- Coat of arms
- Interactive map of Geszteréd
- Country: Hungary
- County: Szabolcs-Szatmár-Bereg

Area
- • Total: 33.52 km^{2} (12.94 sq mi)

Population (2015)
- • Total: 1,718
- • Density: 51.3/km^{2} (133/sq mi)
- Time zone: UTC+1 (CET)
- • Summer (DST): UTC+2 (CEST)
- Postal code: 4232
- Area code: 42

= Geszteréd =

Location of Szabolcs-Szatmar-Bereg county in Hungary

Geszteréd is a village in Szabolcs-Szatmár-Bereg county, in the Northern Great Plain region of eastern Hungary. It covers an area of 33.52 km2 and has a population of 1718 people (2015).

==Geography==
The settlement is located on the edge of Nyírség area towards Hajdúság, in the south-southwestern part of Szabolcs-Szatmár-Bereg County, near the county border, between two big cities, Debrecen and Nyíregyháza. It borders Nagykálló from the north, Biri and Balkány from the east, Érpatak from the northwest, Bököny, Hajdúhadház and Hajdúsámson from the south.

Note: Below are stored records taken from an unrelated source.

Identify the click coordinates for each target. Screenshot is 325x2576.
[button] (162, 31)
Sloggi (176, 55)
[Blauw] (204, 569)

There are 3 smaller homesteads attached to the village:
- Lovastanya is located 3 km from the Balkány and 1 km from Gesztered. It was owned by the Lovas family for years. It was attached to Balkány up until 1990. Population: 10 people.
- Nyíritanya is located 2 km north of Geszteréd. Population: 8 people.
- Szállásföld is 11 km from the Balkány, 3 km from the Déssy homestead and about 15 km from the Hajdúhadház. It has a population of 21 people. It has no direct route to Geszteréd.